►
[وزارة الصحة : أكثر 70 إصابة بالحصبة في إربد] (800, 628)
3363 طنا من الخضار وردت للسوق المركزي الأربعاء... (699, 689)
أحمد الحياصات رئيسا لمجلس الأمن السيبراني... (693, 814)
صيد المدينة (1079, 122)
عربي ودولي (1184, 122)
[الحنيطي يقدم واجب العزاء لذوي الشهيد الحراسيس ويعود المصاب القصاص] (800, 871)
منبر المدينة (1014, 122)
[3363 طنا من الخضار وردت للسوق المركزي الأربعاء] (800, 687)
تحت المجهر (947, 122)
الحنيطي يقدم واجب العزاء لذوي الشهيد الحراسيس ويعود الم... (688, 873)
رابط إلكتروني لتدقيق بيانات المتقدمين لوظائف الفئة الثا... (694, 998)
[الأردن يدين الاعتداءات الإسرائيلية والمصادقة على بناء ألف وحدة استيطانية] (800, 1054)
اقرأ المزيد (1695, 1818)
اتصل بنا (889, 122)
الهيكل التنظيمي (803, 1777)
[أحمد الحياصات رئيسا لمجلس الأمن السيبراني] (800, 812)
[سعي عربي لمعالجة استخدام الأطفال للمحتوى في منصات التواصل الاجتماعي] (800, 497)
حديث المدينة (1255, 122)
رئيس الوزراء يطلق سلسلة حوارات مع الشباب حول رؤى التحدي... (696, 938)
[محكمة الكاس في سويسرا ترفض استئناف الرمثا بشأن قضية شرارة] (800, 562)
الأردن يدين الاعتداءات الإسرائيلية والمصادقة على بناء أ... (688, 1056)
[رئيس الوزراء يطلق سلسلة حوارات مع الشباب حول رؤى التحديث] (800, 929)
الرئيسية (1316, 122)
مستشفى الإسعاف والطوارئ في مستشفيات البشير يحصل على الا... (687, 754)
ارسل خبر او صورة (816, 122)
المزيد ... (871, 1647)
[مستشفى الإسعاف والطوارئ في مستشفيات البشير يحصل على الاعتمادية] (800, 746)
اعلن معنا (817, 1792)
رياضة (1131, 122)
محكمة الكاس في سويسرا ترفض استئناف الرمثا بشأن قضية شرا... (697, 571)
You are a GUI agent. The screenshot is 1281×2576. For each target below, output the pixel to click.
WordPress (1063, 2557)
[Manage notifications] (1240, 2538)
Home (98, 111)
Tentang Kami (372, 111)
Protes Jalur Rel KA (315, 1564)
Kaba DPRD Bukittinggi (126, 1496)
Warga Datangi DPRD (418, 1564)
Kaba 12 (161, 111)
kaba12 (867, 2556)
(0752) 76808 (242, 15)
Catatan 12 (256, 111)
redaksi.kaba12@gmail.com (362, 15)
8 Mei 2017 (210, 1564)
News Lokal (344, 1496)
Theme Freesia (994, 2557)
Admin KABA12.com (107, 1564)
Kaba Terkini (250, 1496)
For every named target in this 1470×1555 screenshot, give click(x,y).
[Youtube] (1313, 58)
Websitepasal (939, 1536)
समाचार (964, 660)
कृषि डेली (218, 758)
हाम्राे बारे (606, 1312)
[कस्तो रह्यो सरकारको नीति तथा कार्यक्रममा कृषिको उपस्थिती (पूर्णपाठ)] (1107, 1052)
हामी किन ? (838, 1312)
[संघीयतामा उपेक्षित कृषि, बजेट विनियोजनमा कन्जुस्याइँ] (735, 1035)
◄
* [What the task asks] Of the lines above, count those containing the word "المدينة", and give the number by itself.

* [Solution to the exercise] 3